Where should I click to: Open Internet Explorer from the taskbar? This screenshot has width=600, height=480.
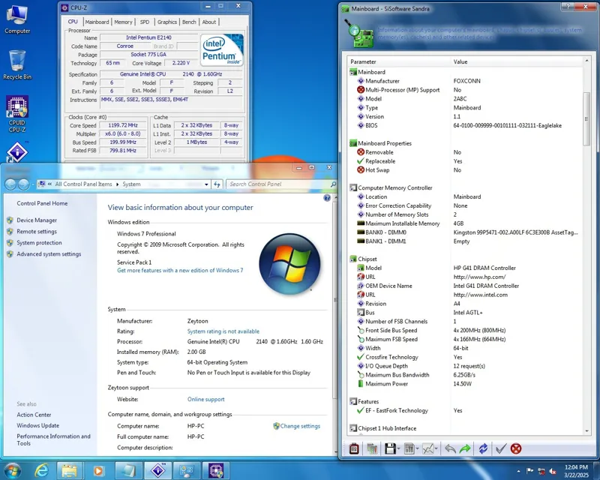[42, 470]
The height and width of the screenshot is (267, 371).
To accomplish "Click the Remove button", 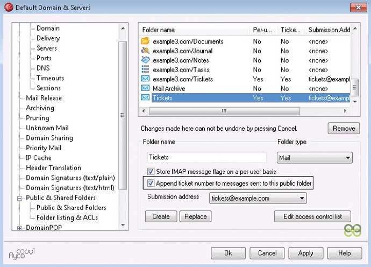I will [x=343, y=129].
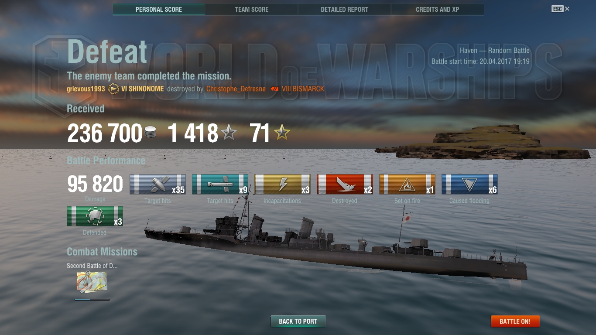Screen dimensions: 596x335
Task: Start a new match with Battle On!
Action: pyautogui.click(x=515, y=321)
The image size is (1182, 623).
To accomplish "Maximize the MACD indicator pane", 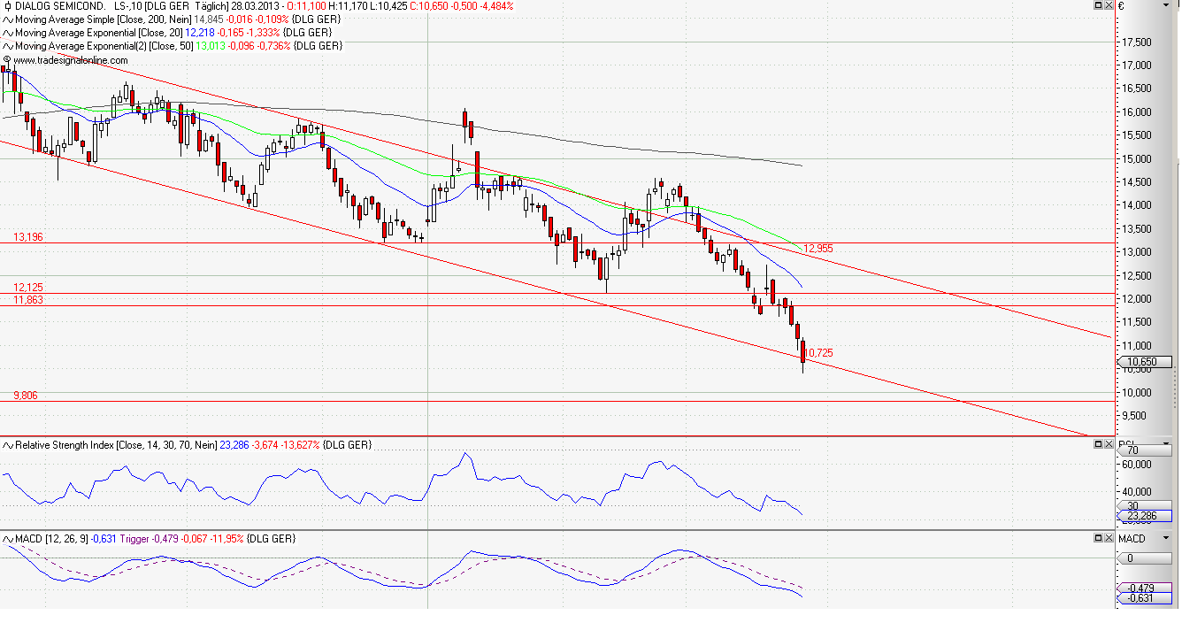I will click(1098, 538).
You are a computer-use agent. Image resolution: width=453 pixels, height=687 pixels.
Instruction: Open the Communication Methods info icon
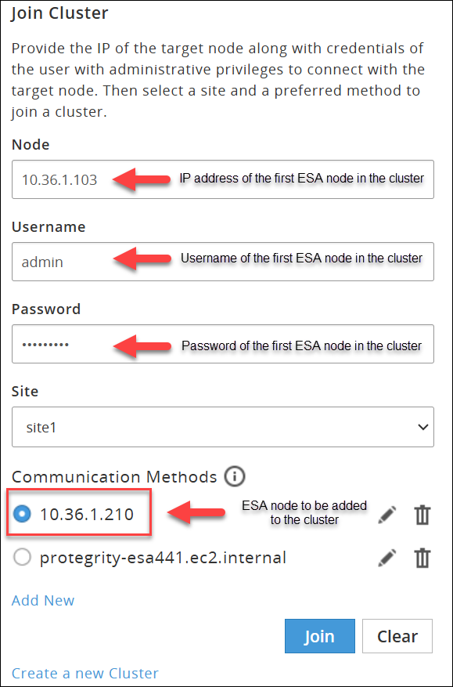click(x=235, y=476)
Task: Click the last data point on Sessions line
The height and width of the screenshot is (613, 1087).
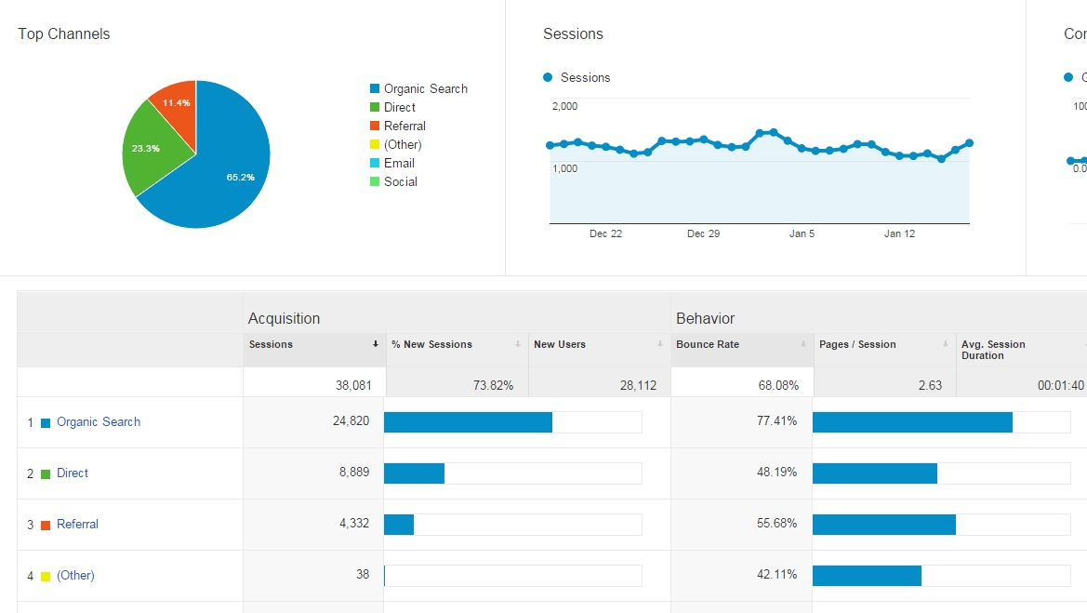Action: click(969, 143)
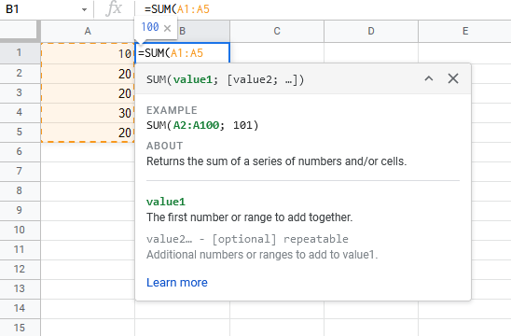Open the Learn more link
The width and height of the screenshot is (511, 336).
point(177,283)
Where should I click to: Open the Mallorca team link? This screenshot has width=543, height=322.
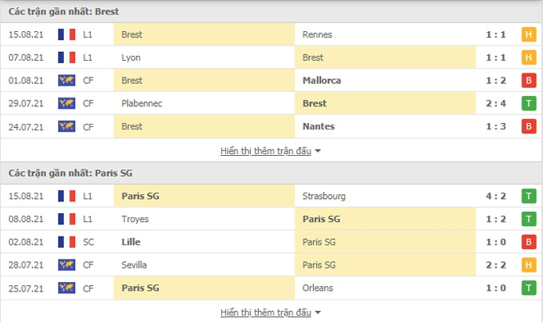click(322, 81)
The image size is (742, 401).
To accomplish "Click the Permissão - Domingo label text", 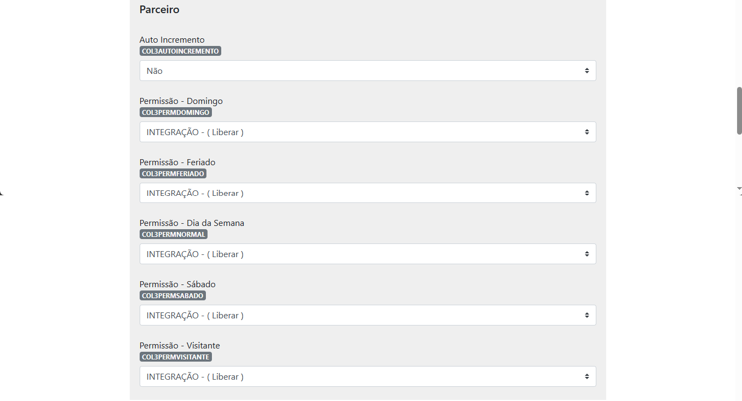I will click(x=181, y=101).
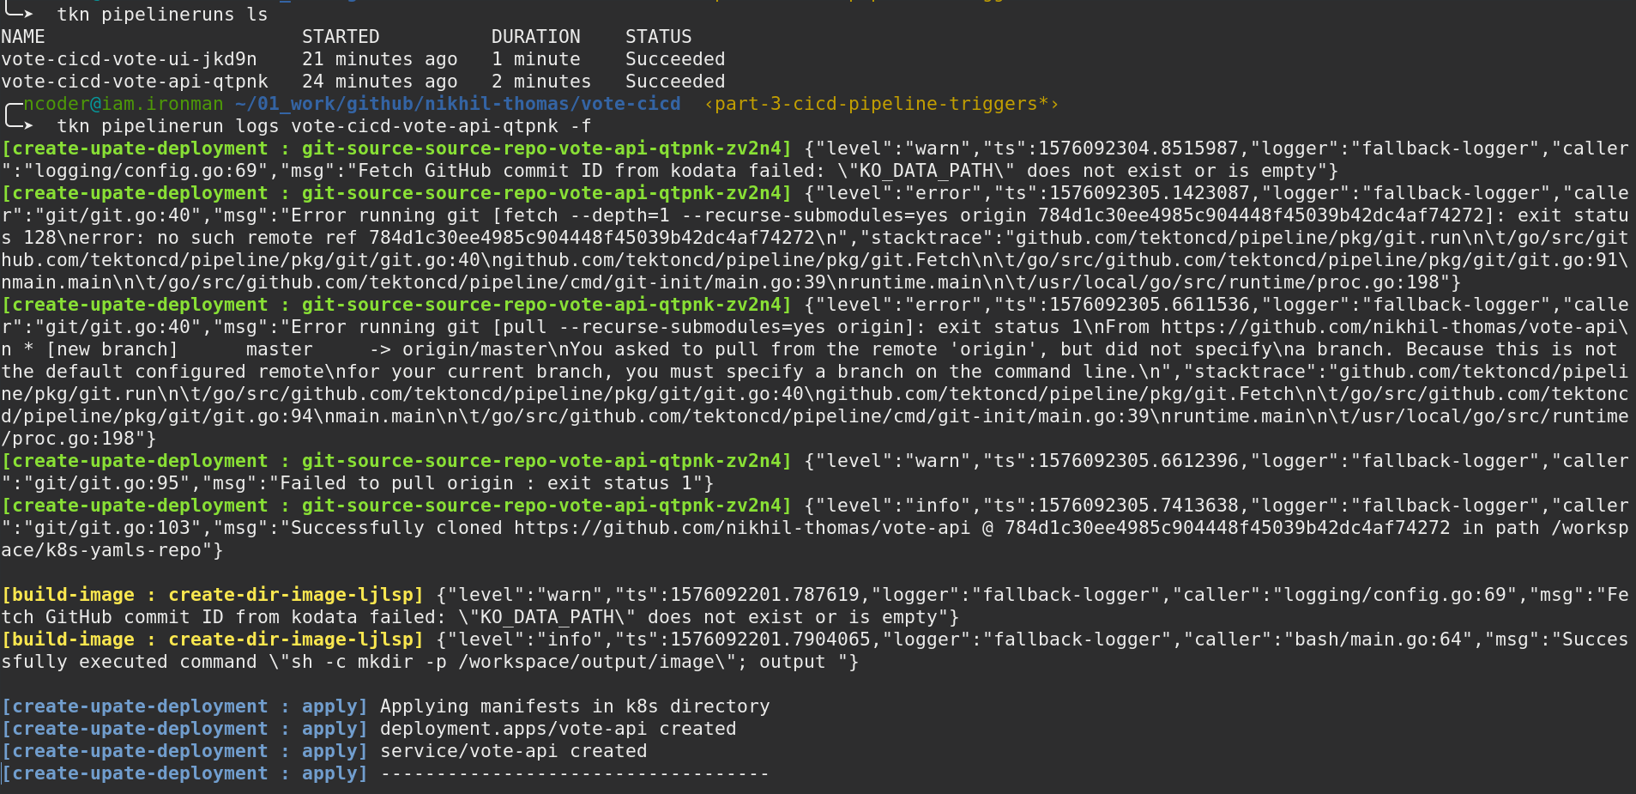This screenshot has width=1636, height=794.
Task: Click the tkn pipelineruns ls command text
Action: click(x=162, y=15)

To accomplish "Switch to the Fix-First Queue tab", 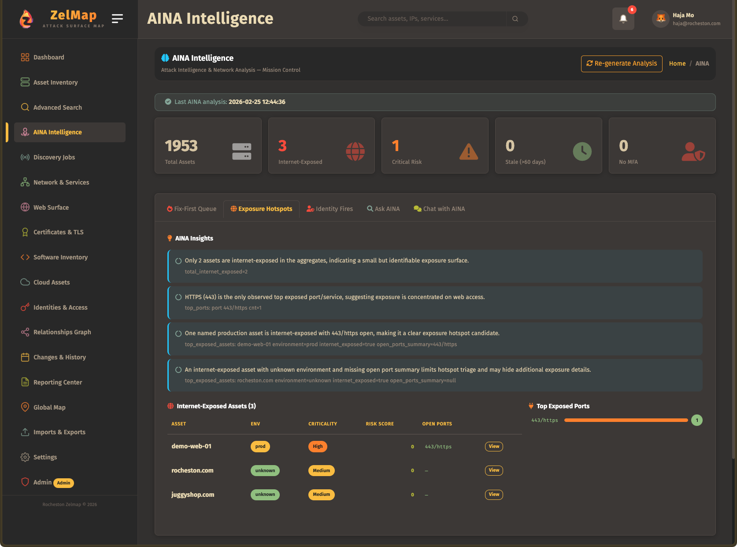I will (x=192, y=209).
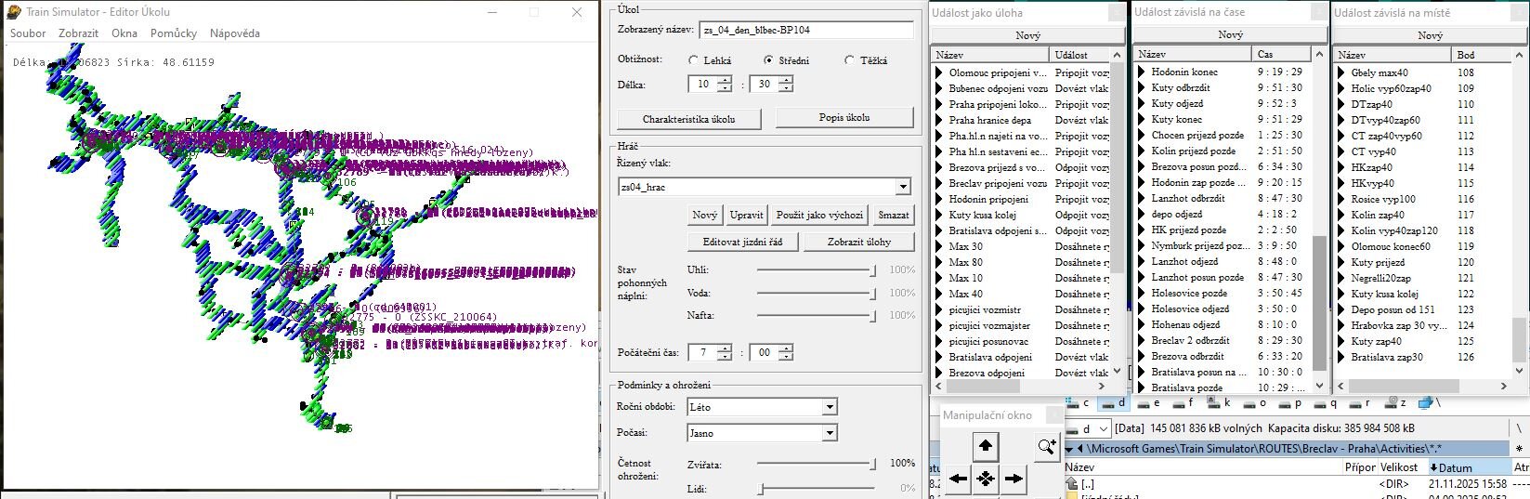The height and width of the screenshot is (499, 1530).
Task: Click the center view four-arrow icon
Action: (986, 479)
- - - -
### AIM OF THE EXERCISE
Tally of lines with the word "size": work out how many lines in the records hold it, and give that number only.

### TASK OUTPUT
2